= Pandiagonal magic square =

Magic square with extra constraints

A pandiagonal magic square or panmagic square (also diabolic square, diabolical square or diabolical magic square) is a magic square with the additional property that the broken diagonals, i.e. the diagonals that wrap round at the edges of the square, also add up to the magic constant.
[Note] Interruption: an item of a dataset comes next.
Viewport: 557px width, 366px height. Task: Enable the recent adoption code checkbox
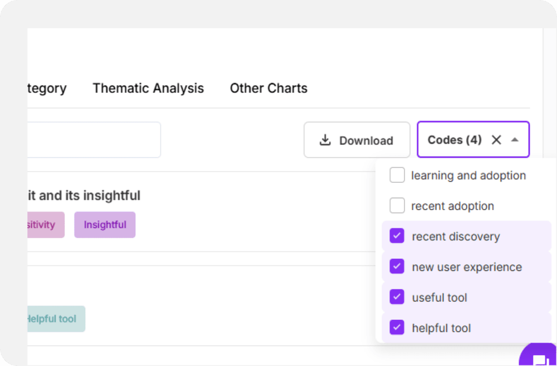coord(397,206)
A pandiagonal magic square remains pandiagonally magic not only under rotation or reflection, but also if a row or column is moved from one side of the square to the opposite side. As such, an $n \times n$ pandiagonal magic square can be regarded as having $8n^2$ orientations.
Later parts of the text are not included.